Em 2002, o Professor Alceu Ranzi (Universidade Federal do Acre) e o Prof. Martti Pärssinen (Universidade de Helsínquia) decidiram formar uma equipe internacional de investigação para estudar grandes obras geométricas naturais, chamadas geoglifos, no estado brasileiro do Acre no sudoeste da Amazônia. Logo se verificou que uma civilização pré-colonial desconhecida dos estudiosos internacionais construíra, nesta zona, centros geométricos cerimoniais e sistemas de caminhos sofisticados.Esta civilização floresceu na floresta tropical há 2.000 anos. A descoberta suporta a teoria do Prof.
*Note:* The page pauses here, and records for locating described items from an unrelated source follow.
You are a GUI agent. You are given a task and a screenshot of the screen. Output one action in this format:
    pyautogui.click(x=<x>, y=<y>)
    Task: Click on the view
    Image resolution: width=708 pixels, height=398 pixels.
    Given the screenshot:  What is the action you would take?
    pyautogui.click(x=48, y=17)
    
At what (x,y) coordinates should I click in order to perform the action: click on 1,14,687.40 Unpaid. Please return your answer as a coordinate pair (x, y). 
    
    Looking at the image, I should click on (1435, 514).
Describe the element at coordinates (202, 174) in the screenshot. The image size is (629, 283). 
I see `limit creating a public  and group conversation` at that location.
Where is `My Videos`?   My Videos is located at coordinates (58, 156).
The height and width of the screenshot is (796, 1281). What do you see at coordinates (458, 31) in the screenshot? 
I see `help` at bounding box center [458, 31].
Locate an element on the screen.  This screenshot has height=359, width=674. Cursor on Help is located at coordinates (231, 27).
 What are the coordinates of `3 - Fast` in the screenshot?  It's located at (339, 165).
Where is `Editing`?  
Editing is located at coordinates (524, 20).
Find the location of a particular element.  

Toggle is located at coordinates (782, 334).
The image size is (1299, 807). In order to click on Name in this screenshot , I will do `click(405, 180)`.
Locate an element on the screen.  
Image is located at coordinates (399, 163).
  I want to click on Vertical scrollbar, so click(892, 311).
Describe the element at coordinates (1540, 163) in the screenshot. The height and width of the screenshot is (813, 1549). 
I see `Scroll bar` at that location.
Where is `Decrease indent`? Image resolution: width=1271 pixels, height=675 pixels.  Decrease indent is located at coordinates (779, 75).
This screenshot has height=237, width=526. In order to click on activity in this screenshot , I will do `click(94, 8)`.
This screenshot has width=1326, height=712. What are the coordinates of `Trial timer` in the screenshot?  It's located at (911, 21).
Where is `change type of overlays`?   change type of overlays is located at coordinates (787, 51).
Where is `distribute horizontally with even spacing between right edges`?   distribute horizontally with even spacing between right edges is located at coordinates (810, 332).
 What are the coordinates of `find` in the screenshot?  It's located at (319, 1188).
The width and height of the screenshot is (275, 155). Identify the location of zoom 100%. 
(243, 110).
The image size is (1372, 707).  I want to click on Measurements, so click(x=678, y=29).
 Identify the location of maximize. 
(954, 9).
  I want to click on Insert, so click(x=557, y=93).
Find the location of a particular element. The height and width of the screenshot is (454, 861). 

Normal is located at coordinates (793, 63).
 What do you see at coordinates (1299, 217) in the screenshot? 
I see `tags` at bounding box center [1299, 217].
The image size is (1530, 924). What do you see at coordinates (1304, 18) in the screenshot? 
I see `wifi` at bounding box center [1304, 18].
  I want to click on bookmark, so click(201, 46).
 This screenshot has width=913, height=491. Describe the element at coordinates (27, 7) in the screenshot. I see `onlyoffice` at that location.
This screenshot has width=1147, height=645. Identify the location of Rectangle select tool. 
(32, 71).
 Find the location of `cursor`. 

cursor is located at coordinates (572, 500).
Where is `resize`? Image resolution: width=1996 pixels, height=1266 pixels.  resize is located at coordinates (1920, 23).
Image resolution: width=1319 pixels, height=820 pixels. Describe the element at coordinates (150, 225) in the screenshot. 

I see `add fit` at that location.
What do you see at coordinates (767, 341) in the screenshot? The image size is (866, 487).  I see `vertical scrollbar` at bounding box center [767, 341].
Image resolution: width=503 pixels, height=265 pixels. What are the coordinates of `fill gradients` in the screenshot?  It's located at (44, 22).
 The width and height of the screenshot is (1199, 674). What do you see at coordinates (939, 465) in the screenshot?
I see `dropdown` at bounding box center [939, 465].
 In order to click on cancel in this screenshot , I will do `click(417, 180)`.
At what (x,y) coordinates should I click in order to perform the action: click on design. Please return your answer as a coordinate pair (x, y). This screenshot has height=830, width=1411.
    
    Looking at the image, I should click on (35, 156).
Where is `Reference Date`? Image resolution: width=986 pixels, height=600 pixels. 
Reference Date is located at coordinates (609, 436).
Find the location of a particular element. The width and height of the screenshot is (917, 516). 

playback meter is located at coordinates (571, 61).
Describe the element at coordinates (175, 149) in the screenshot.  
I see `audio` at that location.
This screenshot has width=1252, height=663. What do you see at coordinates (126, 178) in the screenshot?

William Balée (Universidade de Tulane) sobre os primeiros impactos humanos na atual composição da floresta tropical amazônica que alterou radicalmente a noção da floresta amazónica imaculada.
A equipe publicou um artigo na Revista Antiquity demonstrando que a civilização construtora dos Geoglifos teve uma história humana anterior muito mais longa do que se esperava. Os membros da equipe demonstram que os humanostêm usado regularmente o fogo para limpar pequenas áreas abertas na floresta tropical. Estas atividades começaram logo após o fim da última Idade do Gelo milhares de anos antes da construção dos primeiros geoglifos. Graças ao carvão que os humanos deixaram no solo amazónico durante os últimos 10 000 anos, foi possível medir sistematicamente os valores dos isótopos de carbono-13 de muitas amostras. Utilizando estes valores retirados do carvão arqueológico datado, foi possível estimar a vegetação e a precipitação passadas. Os resultados publicados na Revista Antiquity indicam que a vegetação principal da floresta e a precipitação permaneceram bastante inalteradas durante os últimos dez mil anos até ao século XX. Não foram observados indícios de períodos mais secos nem foram observadas formações naturais/artificiais da savana antes da atual colonização começar a penetrar no sudoeste da Amazónia a partir da viragem dos séculos XIX e XX. Por isso, os autores argumentam que as teorias de formações extensivas de savana no sudoeste da Amazónia durante o atual período holoceno baseiam-se numa falsa interpretação da ligação entre a acumulação de carvão e os incêndios naturais devido a períodos climáticos mais secos. Estas interpretações não têm tido em conta a presença humana milenar na Amazônia.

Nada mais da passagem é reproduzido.